Şimdi bu çalışmaları Kıbrısın kuzeyinde uygulanan neo-liberal politikalarla ve bu politikaların sonuçlarıyla birleştirmeye çalışalım. KTHY ve Sanayi Holding hem sembolik hem de gerçek anlamda bizim Dünya’yla temasımızı sağlayan yapılardı. Bu yapıların kaybıyla temas duygumuzu da yitirmiş olduk. Kıbrıslı Türkler olarak yarattığımız tüm değerler ve yapılar teker teker elimizden kayarken de aslında benliğimizi oluşturan parçaları kaybetmiş oluyoruz. Dünya’da var olduğumuzu ve bir gerçekliğe sahip olduğumuzu bize gösteren her şeyin kaybını yaşıyoruz. Bunun ötesinde gelecekle ilgili olumlu hayallerimiz yıkılıyor, kendimizi çıkmak istediğimiz bir kabusun içinde buluyoruz. Tıpkı Hebb’in çalışmasında olduğu gibi.

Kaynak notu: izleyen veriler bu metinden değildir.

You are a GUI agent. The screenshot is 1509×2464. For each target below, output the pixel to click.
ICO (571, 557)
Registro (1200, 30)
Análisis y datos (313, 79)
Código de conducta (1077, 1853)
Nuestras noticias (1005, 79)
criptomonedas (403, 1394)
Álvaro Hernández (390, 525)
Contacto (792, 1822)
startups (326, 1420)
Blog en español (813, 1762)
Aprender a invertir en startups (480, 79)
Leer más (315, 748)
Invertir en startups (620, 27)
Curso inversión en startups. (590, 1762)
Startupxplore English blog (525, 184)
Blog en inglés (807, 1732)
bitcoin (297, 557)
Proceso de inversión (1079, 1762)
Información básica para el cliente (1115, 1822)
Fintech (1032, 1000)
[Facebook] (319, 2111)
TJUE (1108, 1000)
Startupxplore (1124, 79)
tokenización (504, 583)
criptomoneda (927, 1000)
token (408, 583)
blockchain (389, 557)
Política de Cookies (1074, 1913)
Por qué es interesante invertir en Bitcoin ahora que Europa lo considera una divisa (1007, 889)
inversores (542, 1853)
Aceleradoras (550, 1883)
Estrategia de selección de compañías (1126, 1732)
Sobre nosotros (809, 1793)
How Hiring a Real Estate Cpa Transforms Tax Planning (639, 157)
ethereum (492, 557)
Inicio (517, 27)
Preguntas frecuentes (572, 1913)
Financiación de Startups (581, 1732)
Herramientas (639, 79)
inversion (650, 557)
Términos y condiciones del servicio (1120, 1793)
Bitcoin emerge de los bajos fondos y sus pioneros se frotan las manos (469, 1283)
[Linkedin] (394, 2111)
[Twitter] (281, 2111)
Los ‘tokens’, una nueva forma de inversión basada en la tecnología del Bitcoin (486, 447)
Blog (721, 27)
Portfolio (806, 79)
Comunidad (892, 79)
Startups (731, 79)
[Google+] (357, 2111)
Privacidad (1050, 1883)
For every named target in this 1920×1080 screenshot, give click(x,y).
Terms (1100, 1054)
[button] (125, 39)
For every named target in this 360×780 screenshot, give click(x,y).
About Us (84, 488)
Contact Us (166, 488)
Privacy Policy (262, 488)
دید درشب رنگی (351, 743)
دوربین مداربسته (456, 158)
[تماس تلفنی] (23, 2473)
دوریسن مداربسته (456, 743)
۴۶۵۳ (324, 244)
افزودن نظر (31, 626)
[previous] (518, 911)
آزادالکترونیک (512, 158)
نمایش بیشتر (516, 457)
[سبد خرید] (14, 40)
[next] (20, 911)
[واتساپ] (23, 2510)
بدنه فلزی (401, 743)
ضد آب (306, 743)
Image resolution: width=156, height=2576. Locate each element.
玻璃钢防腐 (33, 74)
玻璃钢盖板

IMF-Dünya Bankası-Ankara menşeli paketleri düşünelim. Kıbrıslı Türklere zorla dayatılan yasalar ve düzenlemelerin temel gerekçelerinden biri açık ve örtük olarak söylendiği haliyle hasta bir ekonomik ve toplumsal yapıya sahip olmamız. Yani geleceğimize ait hayallerimizin olması. Güzel günler düşlememiz. Bu hastalık ise ancak şok edici tedbirlerle giderilebilir bazılarına göre. Ama tarih bize gösteriyor ki Dünya’nın neresine gidilirse gidilsin adına “Acı İlaç- Acı Reçete” denilen bu şok edici deneyimlerin sonucu benliklerin yitirilmesidir. Tüm bu yaşananların sonucu da eğer Kıbrıslı Türkler ayağa kalkmaz, birleşmez ve direnmezse tam bir benlik yitimi olacaktır. Tıpkı Cameron’un çalışmasındaki gibi.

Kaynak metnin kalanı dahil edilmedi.